#### What you have to do:
Using the records below, give the number of lines where the string "will" shows up. Add nothing to it.

#### Exercise inputs:

============

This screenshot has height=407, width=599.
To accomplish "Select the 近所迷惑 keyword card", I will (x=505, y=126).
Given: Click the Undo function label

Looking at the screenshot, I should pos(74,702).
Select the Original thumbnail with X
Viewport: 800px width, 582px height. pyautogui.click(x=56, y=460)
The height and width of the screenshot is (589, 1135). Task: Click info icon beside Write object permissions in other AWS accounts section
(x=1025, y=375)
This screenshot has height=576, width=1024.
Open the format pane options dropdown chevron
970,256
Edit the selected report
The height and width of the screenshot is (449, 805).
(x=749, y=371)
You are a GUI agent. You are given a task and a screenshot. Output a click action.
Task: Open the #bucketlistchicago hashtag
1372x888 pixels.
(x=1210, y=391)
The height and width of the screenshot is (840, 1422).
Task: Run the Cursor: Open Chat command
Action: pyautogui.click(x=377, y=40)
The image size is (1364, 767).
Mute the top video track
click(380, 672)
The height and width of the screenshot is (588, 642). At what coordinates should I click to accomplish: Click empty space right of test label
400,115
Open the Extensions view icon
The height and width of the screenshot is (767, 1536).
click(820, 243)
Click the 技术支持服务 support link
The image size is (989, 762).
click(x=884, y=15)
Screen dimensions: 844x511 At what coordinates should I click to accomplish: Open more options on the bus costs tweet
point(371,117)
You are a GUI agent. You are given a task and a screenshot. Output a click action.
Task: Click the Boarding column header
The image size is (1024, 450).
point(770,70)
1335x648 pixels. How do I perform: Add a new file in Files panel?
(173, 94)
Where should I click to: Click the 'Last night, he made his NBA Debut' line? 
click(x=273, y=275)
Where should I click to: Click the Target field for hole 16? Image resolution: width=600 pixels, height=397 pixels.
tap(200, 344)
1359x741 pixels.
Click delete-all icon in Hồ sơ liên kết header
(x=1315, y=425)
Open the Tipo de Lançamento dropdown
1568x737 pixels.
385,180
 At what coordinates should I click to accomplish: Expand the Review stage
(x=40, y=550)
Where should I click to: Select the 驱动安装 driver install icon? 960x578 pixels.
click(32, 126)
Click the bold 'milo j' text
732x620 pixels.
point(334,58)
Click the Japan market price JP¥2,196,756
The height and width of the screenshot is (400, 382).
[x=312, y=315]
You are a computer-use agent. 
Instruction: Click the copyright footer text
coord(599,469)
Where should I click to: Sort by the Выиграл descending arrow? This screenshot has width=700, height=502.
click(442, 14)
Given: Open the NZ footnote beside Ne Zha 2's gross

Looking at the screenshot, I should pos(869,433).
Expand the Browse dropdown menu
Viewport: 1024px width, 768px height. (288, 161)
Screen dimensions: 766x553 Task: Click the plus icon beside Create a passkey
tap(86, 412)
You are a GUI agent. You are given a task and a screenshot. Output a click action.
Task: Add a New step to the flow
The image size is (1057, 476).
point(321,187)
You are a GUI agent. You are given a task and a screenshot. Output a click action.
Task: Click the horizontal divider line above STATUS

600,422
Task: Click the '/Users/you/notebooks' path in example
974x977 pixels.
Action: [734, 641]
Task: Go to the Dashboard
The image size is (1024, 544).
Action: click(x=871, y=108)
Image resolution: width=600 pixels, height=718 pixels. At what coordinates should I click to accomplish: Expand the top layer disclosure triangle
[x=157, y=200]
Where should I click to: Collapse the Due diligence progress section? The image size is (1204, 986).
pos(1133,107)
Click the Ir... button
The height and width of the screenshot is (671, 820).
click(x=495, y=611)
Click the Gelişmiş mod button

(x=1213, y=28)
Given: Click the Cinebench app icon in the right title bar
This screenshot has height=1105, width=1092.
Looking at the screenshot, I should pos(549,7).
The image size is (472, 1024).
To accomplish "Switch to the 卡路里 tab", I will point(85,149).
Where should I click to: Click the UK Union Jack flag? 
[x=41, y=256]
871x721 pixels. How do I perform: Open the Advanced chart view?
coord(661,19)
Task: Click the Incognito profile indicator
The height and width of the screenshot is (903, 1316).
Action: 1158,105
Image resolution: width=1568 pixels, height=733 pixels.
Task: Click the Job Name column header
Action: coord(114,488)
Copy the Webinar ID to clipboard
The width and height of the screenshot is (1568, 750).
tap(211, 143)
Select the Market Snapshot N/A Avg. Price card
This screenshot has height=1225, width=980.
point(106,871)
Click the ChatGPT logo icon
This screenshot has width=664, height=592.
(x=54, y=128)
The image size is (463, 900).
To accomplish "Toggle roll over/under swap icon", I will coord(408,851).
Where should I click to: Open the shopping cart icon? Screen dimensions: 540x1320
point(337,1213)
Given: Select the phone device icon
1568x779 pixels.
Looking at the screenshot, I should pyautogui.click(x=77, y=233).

============

#### Output:
3